Increase in Farm Bankruptcies Expected to Continue
A recent report from the Federal Reserve Bank of Minneapolis found the number of farm bankruptcies in the upper Midwest has more than doubled in the last four years and Wisconsin agriculture experts expect more cases to be filed in 2019.
From June 2017 to June 2018, 84 farms in the bank’s 9th District filed for Chapter 12 bankruptcy, a chapter reserved for farmers and fishermen. The district includes Wisconsin, Minnesota, North Dakota, South Dakota and Montana.
Wisconsin led the region with 50 Chapter 12 bankruptcies. That’s 12 more than were filed during the previous year.
Paul Mitchell, director of the Renk Agribusiness Institute at the University of Wisconsin-Madison, said he thinks that number will be even higher in 2019.
“This is the time of year when the operating loans for the 2018 crop, the final payments are due and (farmers) are often renegotiating to get new operating loans to put in the 2019 crop,” Mitchell said.
If farmers can’t pay off this year’s operating loan, Mitchell said they’re probably falling behind on other bills like mortgage payments and loans taken out through machinery or input suppliers.

QUESTIONS ON THE MATERIAL:
1 - Decide whether each statement agrees with the farm bankruptcy article, answering yes or no and quoting the words of the article that decide it. (a) Wisconsin had 50 Chapter 12 bankruptcies in the period reported. (b) Iowa is one of the states in the bank's 9th District. (c) Chapter 12 bankruptcy is reserved for farmers and ranchers.
2 - Write out the passage of the farm bankruptcy article starting at "From June 2017" and ending at "or input suppliers.".

INFORMATION SUPPLIED:
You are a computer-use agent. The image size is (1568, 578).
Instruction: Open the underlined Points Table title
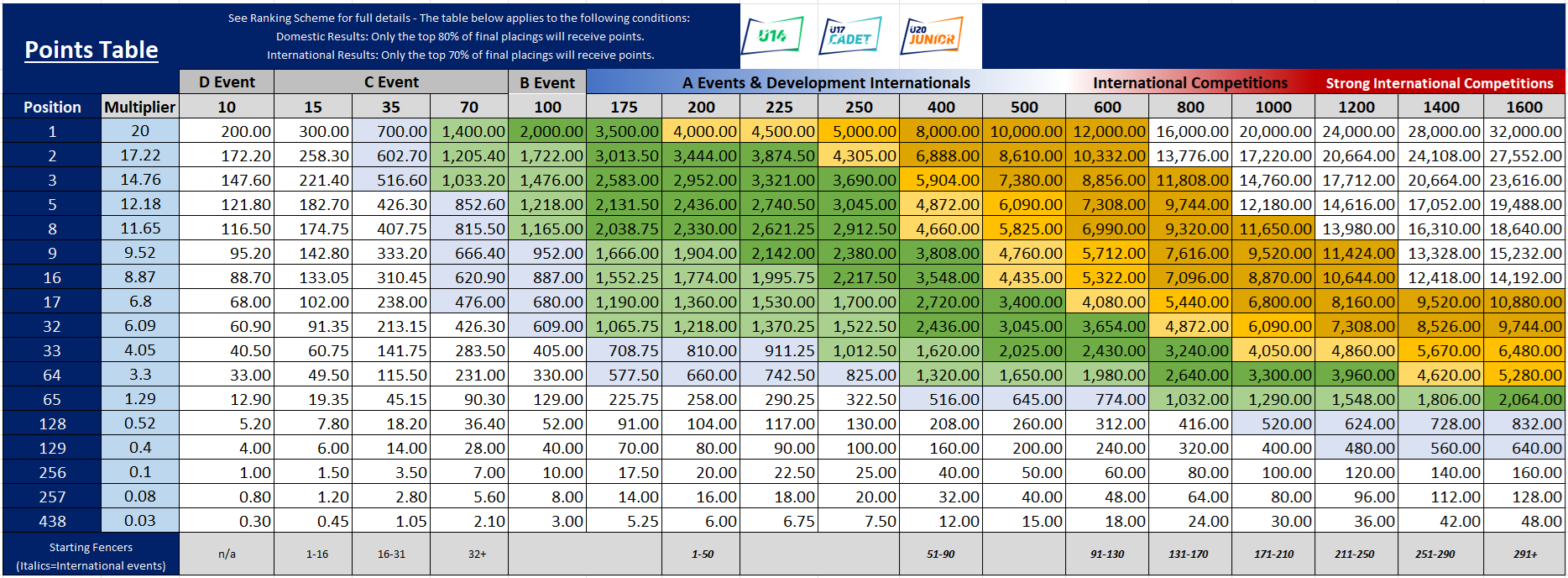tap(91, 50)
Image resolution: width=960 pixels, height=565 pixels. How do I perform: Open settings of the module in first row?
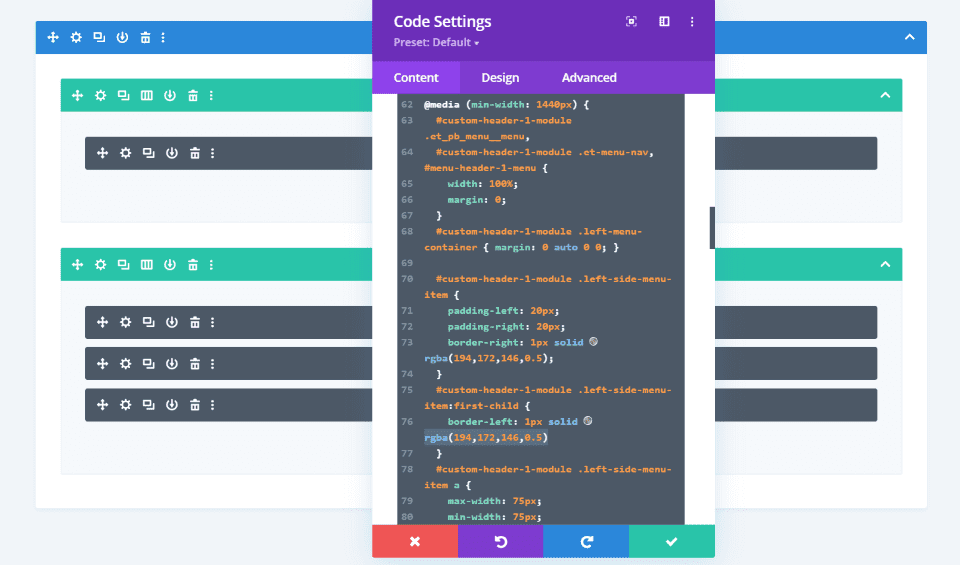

RESPONSES PER TASK:
1 -
(a) Yes: "Wisconsin led the region with 50 Chapter 12 bankruptcies."
(b) No: "The district includes Wisconsin, Minnesota, North Dakota, South Dakota and Montana."
(c) No: "a chapter reserved for farmers and fishermen."

2 -
From June 2017 to June 2018, 84 farms in the bank’s 9th District filed for Chapter 12 bankruptcy, a chapter reserved for farmers and fishermen. The district includes Wisconsin, Minnesota, North Dakota, South Dakota and Montana.
Wisconsin led the region with 50 Chapter 12 bankruptcies. That’s 12 more than were filed during the previous year.
Paul Mitchell, director of the Renk Agribusiness Institute at the University of Wisconsin-Madison, said he thinks that number will be even higher in 2019.
“This is the time of year when the operating loans for the 2018 crop, the final payments are due and (farmers) are often renegotiating to get new operating loans to put in the 2019 crop,” Mitchell said.
If farmers can’t pay off this year’s operating loan, Mitchell said they’re probably falling behind on other bills like mortgage payments and loans taken out through machinery or input suppliers.